_Your instructions_
Report each line from the entries in which "pixels" can be found.

Data for analysis section start

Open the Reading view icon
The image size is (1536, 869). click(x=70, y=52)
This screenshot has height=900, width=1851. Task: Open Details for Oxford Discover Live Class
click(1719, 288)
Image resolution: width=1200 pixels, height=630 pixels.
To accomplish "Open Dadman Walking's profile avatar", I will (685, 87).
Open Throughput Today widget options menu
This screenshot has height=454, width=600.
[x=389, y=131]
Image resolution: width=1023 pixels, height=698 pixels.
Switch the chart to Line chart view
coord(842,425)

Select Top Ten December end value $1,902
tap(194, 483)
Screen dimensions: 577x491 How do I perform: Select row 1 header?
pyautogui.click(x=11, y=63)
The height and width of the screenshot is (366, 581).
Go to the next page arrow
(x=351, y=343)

Data for analysis section end

_Exercise solution_
Image resolution: width=1200 pixels, height=630 pixels.
Image resolution: width=1023 pixels, height=698 pixels.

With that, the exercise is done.